October 17, 2014
I came into this interseason period with a burning feeling of failure and anger. Time and reassuring words from many dear running friends has help soothe my sore feelings after the Ottawa Army Run didn’t go as well as planned. And a little reality check has helped me refocus.
I’ve had a lot off time to think about what happened at Ottawa. I don’t think I was physically ready to do the half in under 2 hours, but I could have been closer than what happened. In addition to the plethora of excuses I laid bare in that post, I don’t think I was physically ready either. I had something on my mind that was really dragging me down (yes, it was about a girl. Isn’t it always?!). It was a personal life thing and I wasn’t strong enough mentally to block it out. Live and learn though.
I made a plan, and so far I’ve been pretty good about sticking to the mileage. It’s actually kinda tricky because 27 km feels like very little to me, but I know this gradual increase is a good thing. I haven’t gotten back into the Strength Training as I planned.
In the weeks following the race, I had lingering soreness in my right hip flexor. In a word, it was shot and I had trouble raising my right leg. That was especially dangerous for running because It really affected my form. I could feel that this wounded form was starting to trigger the posterior-tibial impingement that plauged me last year. It feels better now but I’m still trying to be really careful.

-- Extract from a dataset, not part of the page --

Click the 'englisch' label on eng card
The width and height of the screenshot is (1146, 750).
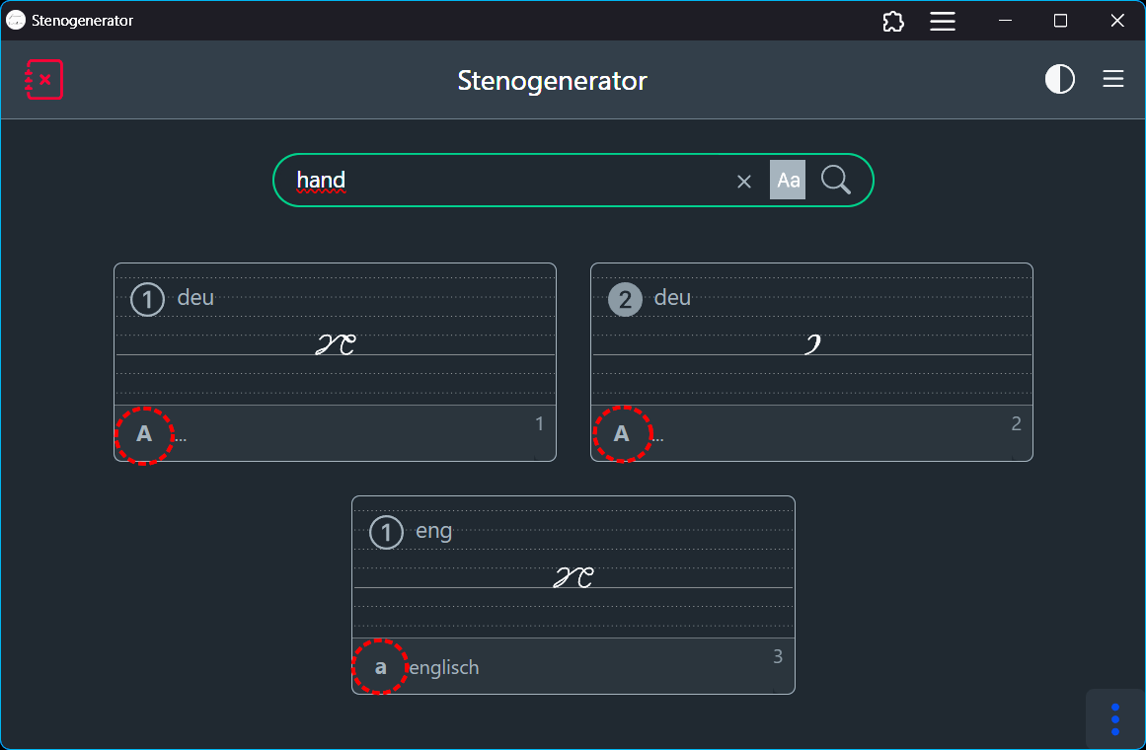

I’ve decided I’m not going to go for a PB at the Las Vegas Rock ‘n’ Roll Half-Marathon. I’m just going to try to enjoy the run. And because of complications from work, I’m not going to do the CN Tower Stairclimb this fall. Maybe next year.
For the moment, I’m just focusing on training for the Niagara Falls Half-Marathon which I’m pacing next week. The pace is pretty slow, but I want to be sure I can hold it continuously for the whole 2 and a half hours.
On a general motivation note, every time I re-read this comic by Zen Pencils cheers me up too. The before and after pictures of the character in the comic really speaks to me, especially his runs in the rain at 5am.
I have started calling this inter-season training component “The Rebound.” It’s a chance for me to catch myself and build myself up again before the full-marathon season and the clinic I’m leading. More importantly, I’m letting go of these arbitrary resolutions and just trying to be happy. At the moment, after a running this involves a lot of evenings painting models or fooling around with home-made circuits, but that’s me, and I shouldn’t fight it or be embarrassed by it.
So, I raise a glass (of water) to happiness and rebounding happily and healthily.